[Recorded data]
━━━━━━━━━━━━━━━━━━━━

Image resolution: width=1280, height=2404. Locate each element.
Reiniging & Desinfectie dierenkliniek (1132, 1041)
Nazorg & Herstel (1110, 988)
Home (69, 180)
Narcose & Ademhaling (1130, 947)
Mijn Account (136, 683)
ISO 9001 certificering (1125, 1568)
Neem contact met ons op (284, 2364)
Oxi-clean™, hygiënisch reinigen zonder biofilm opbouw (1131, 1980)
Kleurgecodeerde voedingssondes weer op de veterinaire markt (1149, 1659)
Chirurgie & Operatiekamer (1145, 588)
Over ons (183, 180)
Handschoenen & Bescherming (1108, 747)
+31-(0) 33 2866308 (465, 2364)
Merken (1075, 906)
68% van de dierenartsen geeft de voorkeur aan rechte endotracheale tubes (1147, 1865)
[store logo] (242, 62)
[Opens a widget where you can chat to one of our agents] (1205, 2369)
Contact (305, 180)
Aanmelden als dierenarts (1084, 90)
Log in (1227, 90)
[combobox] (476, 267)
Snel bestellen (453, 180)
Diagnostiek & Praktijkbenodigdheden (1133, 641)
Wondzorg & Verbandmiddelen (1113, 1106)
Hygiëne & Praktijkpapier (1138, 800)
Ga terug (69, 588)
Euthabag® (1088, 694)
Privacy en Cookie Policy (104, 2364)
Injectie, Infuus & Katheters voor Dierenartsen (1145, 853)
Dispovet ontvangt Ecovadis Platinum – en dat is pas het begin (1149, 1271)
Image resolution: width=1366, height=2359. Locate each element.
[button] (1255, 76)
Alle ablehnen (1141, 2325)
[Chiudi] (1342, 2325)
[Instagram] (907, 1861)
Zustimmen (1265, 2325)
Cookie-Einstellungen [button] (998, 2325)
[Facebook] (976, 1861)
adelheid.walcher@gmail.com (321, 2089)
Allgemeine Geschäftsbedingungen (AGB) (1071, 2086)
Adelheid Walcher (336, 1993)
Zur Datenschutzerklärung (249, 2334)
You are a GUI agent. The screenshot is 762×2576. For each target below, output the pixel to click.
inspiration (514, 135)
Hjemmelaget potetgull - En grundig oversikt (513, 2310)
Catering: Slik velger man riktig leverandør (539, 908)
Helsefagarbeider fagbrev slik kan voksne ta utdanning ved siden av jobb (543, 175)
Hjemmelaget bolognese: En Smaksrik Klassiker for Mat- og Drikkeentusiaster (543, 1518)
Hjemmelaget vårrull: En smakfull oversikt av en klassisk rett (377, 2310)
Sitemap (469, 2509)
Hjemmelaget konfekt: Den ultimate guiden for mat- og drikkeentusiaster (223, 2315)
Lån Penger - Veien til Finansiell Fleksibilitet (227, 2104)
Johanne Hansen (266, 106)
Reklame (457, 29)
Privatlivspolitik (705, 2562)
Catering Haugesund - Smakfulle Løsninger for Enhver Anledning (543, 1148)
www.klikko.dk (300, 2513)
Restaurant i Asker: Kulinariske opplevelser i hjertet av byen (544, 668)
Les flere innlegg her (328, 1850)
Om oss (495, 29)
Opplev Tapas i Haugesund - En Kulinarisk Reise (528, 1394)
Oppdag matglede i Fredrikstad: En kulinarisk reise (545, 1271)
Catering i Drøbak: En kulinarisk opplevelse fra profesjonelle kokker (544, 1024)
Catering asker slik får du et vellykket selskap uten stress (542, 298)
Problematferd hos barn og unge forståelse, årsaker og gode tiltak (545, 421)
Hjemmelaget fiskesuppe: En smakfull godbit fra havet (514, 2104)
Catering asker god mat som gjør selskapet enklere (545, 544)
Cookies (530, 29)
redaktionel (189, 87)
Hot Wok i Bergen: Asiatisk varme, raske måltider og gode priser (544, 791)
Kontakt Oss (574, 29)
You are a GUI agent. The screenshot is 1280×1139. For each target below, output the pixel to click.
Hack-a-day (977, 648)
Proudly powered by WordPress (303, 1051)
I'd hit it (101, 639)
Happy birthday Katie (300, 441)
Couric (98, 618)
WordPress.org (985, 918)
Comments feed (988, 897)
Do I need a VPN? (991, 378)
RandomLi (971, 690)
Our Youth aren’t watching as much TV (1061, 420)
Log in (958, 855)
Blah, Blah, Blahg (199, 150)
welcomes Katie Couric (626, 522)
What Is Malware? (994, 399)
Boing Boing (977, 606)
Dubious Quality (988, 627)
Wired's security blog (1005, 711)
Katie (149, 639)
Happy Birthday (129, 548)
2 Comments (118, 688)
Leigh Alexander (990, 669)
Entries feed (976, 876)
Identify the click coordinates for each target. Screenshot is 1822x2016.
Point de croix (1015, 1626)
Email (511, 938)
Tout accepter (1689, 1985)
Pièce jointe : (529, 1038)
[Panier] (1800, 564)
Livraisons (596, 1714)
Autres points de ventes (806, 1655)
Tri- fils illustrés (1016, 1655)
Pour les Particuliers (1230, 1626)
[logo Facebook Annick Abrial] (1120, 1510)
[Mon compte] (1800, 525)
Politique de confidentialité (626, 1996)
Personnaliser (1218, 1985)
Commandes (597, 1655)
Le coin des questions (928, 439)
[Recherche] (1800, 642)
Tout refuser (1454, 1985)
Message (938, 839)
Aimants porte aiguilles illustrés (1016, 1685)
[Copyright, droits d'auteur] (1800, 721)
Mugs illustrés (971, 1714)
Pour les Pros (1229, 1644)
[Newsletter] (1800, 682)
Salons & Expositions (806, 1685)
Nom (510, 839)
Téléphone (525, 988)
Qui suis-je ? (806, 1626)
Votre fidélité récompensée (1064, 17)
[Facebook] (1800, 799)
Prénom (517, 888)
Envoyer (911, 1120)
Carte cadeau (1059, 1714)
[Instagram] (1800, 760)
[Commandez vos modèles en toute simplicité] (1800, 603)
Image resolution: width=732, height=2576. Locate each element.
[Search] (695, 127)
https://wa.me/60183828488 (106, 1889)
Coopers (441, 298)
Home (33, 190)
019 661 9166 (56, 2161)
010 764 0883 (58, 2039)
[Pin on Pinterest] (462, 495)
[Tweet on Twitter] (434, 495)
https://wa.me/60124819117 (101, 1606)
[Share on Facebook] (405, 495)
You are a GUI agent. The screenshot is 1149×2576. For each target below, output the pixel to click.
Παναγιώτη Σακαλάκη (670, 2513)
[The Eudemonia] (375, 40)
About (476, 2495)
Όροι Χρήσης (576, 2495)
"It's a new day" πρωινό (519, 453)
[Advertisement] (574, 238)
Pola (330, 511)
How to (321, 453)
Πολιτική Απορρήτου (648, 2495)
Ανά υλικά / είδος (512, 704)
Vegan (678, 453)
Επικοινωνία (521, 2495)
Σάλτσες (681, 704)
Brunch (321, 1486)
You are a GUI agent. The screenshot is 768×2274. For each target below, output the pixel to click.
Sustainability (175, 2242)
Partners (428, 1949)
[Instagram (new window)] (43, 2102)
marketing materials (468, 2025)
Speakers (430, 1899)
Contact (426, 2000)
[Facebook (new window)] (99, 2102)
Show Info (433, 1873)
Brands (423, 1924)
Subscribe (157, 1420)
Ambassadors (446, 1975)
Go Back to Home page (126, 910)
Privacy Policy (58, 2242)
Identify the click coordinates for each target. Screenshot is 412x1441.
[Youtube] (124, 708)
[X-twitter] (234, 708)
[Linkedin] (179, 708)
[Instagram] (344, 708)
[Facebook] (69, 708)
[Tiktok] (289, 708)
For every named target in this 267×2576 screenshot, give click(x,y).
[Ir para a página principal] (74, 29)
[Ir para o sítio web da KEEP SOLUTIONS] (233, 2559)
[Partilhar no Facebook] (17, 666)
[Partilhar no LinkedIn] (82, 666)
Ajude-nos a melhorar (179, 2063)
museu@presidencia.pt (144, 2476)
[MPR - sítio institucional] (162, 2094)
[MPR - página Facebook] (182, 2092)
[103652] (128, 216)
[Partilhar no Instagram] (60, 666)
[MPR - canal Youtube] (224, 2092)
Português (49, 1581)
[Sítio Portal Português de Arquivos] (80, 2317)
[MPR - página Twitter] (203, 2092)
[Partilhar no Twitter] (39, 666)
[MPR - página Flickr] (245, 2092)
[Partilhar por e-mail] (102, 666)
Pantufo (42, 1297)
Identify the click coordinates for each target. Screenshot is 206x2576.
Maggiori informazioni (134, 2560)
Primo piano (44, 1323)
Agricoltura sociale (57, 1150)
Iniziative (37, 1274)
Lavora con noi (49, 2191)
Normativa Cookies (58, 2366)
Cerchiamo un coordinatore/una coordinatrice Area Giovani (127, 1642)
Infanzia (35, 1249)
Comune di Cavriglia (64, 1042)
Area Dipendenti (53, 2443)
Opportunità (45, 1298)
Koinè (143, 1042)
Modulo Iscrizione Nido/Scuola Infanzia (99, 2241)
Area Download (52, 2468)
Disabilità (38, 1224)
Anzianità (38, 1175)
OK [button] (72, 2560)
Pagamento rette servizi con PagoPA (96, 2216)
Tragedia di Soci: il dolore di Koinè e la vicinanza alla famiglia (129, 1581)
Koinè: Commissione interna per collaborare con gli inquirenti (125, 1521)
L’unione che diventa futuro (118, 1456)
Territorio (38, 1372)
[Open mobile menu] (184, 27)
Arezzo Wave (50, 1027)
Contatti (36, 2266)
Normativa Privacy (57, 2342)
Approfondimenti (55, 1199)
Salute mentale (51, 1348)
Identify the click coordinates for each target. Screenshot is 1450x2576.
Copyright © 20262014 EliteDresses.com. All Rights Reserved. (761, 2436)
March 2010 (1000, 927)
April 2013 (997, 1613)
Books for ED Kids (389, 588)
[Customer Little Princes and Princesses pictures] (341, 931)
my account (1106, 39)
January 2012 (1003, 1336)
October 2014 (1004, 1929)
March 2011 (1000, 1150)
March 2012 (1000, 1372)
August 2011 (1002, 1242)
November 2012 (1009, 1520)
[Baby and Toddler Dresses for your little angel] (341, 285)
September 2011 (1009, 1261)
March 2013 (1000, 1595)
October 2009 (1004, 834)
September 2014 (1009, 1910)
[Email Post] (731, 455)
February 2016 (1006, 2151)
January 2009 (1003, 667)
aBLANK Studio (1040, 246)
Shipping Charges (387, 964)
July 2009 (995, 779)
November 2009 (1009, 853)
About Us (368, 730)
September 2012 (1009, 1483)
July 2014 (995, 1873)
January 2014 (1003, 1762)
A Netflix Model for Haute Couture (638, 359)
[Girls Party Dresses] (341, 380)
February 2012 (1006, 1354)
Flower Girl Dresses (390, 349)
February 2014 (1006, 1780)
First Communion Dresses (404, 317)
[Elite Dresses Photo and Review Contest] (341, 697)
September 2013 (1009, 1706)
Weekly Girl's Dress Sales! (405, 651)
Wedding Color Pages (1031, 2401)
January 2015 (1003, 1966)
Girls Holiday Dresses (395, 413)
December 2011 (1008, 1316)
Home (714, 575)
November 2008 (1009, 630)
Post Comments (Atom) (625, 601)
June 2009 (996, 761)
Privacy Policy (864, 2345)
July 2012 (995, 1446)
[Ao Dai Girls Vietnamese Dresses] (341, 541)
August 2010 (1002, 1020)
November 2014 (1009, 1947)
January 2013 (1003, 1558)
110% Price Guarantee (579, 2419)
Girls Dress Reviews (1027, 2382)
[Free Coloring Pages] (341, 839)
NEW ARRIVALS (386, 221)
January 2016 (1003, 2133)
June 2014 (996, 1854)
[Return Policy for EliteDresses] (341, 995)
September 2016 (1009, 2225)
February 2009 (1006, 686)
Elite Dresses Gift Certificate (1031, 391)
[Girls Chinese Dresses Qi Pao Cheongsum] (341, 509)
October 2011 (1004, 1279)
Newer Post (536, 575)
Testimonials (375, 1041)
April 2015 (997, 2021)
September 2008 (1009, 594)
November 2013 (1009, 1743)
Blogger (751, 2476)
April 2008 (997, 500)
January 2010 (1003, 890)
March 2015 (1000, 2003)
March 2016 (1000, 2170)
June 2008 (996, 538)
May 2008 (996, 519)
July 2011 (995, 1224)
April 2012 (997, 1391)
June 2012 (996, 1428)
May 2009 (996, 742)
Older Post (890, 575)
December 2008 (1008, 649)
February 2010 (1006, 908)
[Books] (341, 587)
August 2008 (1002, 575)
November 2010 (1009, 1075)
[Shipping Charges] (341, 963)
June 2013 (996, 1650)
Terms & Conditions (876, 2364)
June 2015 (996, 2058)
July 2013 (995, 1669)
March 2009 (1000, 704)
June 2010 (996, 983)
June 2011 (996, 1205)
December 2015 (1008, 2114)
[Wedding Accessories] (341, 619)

━━━━━━━━━━━━━━━━━━━━

* [Prompt]:
When you reach the line containing "March 2010 (1000, 927)" in the data above, start copying exactly, and stop after the line containing "Weekly Girl's Dress Sales! (405, 651)".

* [Output of the task]:
March 2010 (1000, 927)
April 2013 (997, 1613)
Books for ED Kids (389, 588)
[Customer Little Princes and Princesses pictures] (341, 931)
my account (1106, 39)
January 2012 (1003, 1336)
October 2014 (1004, 1929)
March 2011 (1000, 1150)
March 2012 (1000, 1372)
August 2011 (1002, 1242)
November 2012 (1009, 1520)
[Baby and Toddler Dresses for your little angel] (341, 285)
September 2011 (1009, 1261)
March 2013 (1000, 1595)
October 2009 (1004, 834)
September 2014 (1009, 1910)
[Email Post] (731, 455)
February 2016 (1006, 2151)
January 2009 (1003, 667)
aBLANK Studio (1040, 246)
Shipping Charges (387, 964)
July 2009 (995, 779)
November 2009 (1009, 853)
About Us (368, 730)
September 2012 (1009, 1483)
July 2014 (995, 1873)
January 2014 (1003, 1762)
A Netflix Model for Haute Couture (638, 359)
[Girls Party Dresses] (341, 380)
February 2012 (1006, 1354)
Flower Girl Dresses (390, 349)
February 2014 (1006, 1780)
First Communion Dresses (404, 317)
[Elite Dresses Photo and Review Contest] (341, 697)
September 2013 (1009, 1706)
Weekly Girl's Dress Sales! (405, 651)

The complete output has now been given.